■ **WHAT TO WORK ON**:
From the records, return each line that has the word "agent" in it.

■ **EXTRACTED INFORMATION**:
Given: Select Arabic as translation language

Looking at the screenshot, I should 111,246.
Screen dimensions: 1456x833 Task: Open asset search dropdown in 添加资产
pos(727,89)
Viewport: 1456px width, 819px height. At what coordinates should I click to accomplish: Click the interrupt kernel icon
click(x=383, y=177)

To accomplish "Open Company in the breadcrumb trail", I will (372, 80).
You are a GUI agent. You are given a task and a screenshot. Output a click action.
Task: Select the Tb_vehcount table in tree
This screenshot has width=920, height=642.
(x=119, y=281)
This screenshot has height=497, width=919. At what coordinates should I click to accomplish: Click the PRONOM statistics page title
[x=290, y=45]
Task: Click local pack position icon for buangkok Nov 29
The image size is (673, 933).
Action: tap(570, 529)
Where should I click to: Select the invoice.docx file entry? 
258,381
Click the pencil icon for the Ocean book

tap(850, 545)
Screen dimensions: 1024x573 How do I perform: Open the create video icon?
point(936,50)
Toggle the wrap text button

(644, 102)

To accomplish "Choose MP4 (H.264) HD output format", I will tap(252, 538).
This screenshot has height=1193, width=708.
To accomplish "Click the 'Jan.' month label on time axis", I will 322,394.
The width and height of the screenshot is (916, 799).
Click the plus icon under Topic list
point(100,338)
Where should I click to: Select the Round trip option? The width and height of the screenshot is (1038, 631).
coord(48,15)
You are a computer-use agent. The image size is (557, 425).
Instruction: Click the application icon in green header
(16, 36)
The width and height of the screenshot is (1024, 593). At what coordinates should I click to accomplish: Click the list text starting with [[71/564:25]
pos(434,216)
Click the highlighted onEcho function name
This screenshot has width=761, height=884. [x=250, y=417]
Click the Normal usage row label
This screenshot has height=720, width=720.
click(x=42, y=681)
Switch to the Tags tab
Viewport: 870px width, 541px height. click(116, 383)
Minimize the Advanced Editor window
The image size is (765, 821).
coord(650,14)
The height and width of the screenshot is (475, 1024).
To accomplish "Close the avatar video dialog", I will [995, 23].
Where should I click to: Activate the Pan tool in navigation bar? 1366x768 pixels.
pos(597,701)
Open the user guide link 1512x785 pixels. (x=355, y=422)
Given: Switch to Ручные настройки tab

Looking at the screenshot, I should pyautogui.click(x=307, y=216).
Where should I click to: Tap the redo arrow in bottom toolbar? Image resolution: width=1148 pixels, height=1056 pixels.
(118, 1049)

■ **THE COMPLETED TASK**:
You are a GUI agent. You are given a task and a screenshot. Output a click action.
You are a computer-use agent. The image size is (557, 425).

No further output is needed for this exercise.